India can't get enough of France's Dassault Rafale fighter jets. Photo: Dassault

India’s move to expand its Rafale fleet comes as it weighs recent combat lessons, urgent force-structure shortfalls, and longer-term strategic ties with France in a rapidly shifting regional security environment.

This month, the Indian Ministry of Defense and multiple media outlets reported that India has cleared the way for a landmark purchase of 114 French-built Rafale multirole fighter jets, with the Defence Acquisition Council (DAC) granting initial approval in mid-February as part of a broader package of defense procurements estimated at 3.6 trillion rupees (US$39.6 billion), according to officials and industry reports.

The decision authorizes negotiations with Dassault Aviation on commercial and technical terms. It is intended to shore up the Indian Air Force (IAF), whose fighter strength has fallen to around 29–30 squadrons, down from a sanctioned 42, after the retirement of ageing MiG-21s, with MiG-29s, Jaguars and Mirage 2000s due to follow.

Under the plan, roughly 18-20 jets would be delivered in fly-away condition by around 2030, while the remainder—potentially about 96—would be built in India with Hindustan Aeronautics under the government’s “Make in India” push, including technology transfer and local integration of weapons.

India already operates 36 Rafales and has ordered 26 naval variants. Officials say expanding the fleet would boost air dominance, long-range strike, and deterrence as tensions persist with China and Pakistan, even as India balances offers from the US and Russia to preserve strategic autonomy.

India’s decision follows the loss of a Rafale to Pakistan’s J-10C jets during the May 2025 Kashmir engagement. Rather than undermining the jet’s capabilities, this incident has shifted focus to the need for effective systems and integration in modern aerial warfare.

As Justin Bronk argues in a June 2025 article for the Royal United Service Institute (RUSI), India’s aircraft losses cannot be judged as a simple platform-versus-platform failure but must be understood through the wider aerial warfare ecosystem. Bronk stresses that outcomes depend on warning and cueing, noting that even old missiles can kill modern jets if crews are unaware or receive late alerts.

He highlights uncertainties over offboard intelligence, surveillance, and reconnaissance (ISR), the timeliness of launch warnings, and whether Rafale’s SPECTRA suite carried up-to-date threat libraries and countermeasure programs. Bronk also points to airborne early warning and control (AEW&C) aircraft and possible Chinese orbital ISR and command-and-control (C2) support as factors that could enable a more effective, networked kill chain.

Dinakar Peri similarly contends that the Kashmir clash illustrates the importance of networked warfare. According to Peri, the outcome was shaped more by integrated sensor networks and air defenses than by the individual merits of the Rafale.

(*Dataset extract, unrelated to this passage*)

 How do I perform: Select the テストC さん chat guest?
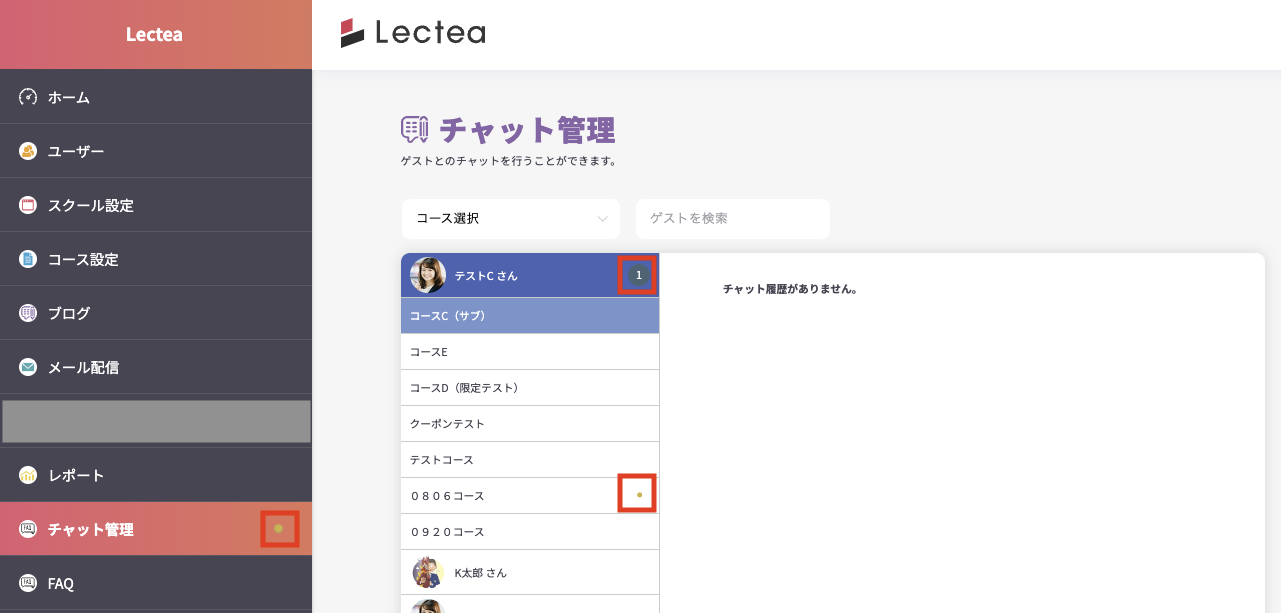click(487, 275)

While India suffered losses, Peri notes that the broader campaign demonstrated the growing importance of beyond-visual-range combat, long-range precision weapons, and force multipliers—lessons also drawn from the 2019 Balakot airstrikes, tensions with China in the Himalayas and the Russia-Ukraine war.

Peri adds that India’s views on the May 2025 clash are obscured by an undue focus on specific platforms,” underscoring a shift toward system-of-systems thinking rather than platform blame.

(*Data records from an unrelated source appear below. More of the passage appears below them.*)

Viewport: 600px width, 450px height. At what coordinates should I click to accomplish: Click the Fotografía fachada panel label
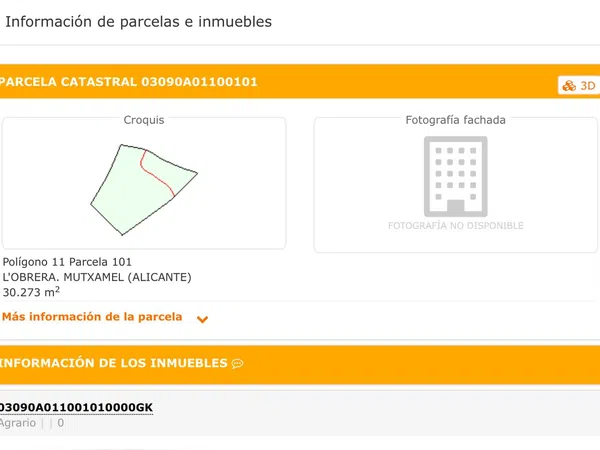[x=455, y=120]
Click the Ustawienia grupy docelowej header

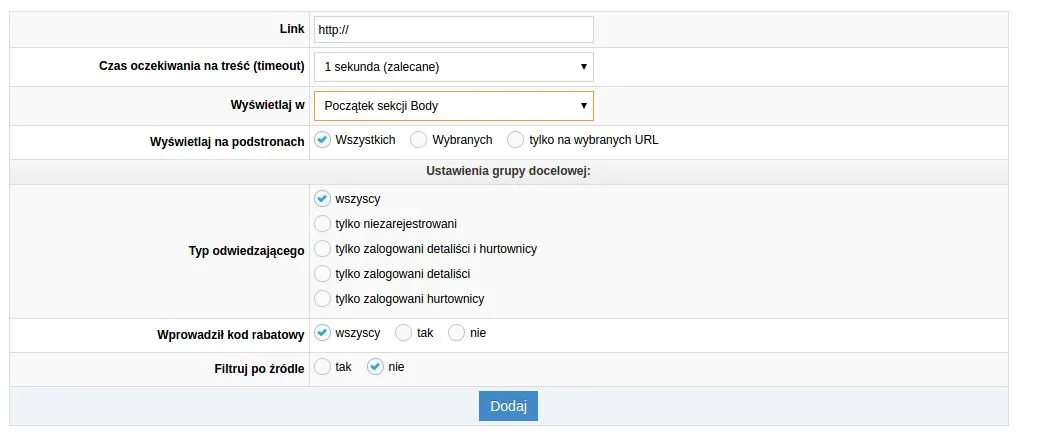click(x=508, y=172)
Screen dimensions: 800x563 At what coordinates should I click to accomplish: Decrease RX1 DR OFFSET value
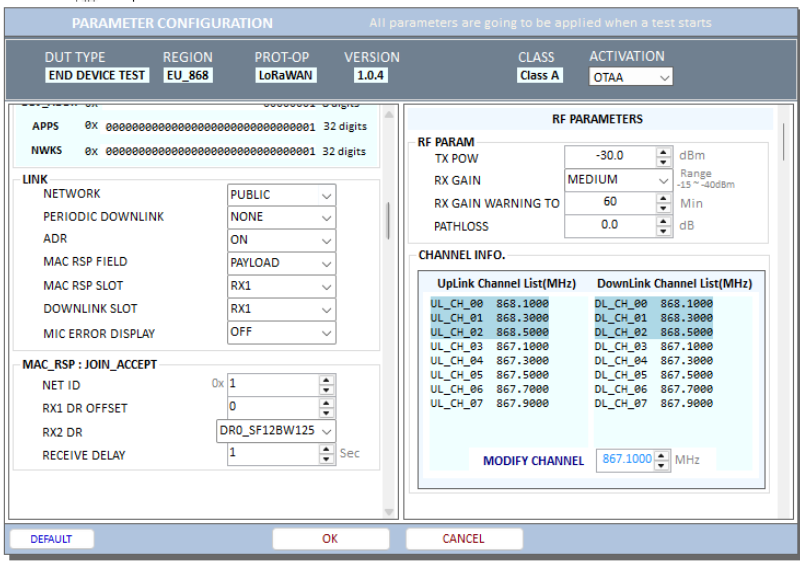pos(326,412)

Beyond combat lessons, structural pressures on the IAF also shape the Rafale decision. M. Rajesh argues in a March 2025 article in the peer-reviewed International Journal of Social Science and Humanities Research that India faces a worsening airpower gap against China and Pakistan, lacks any fifth-generation fighters, and operates below authorized squadron strength as older aircraft retire.

Rajesh identifies the Rafale as India’s most advanced 4.5-generation platform and a stopgap to offset delays in the Tejas light fighter program and the long timeline for the Advanced Medium Combat Aircraft (AMCA), while noting that alternatives such as the US F-35 or the Russian Su-57 are costly and offer limited technology transfer.

Strategic considerations also weigh heavily. India’s procurement of French Rafales may reflect what is often called “fighter diplomacy”—the use of combat aircraft sales as a tool of statecraft rather than just commerce.

In the Indian case, Mathieu Droin and other writers argue in a July 2023 article for the Center for Strategic and International Studies (CSIS) that the Rafale purchase is driven less by platform performance than by a broader quest for strategic autonomy.

They point out that India seeks to diversify away from overreliance on Russia, prioritize politically reliable suppliers, and secure guarantees of spare parts and weapons in crises—criteria that France uniquely meets.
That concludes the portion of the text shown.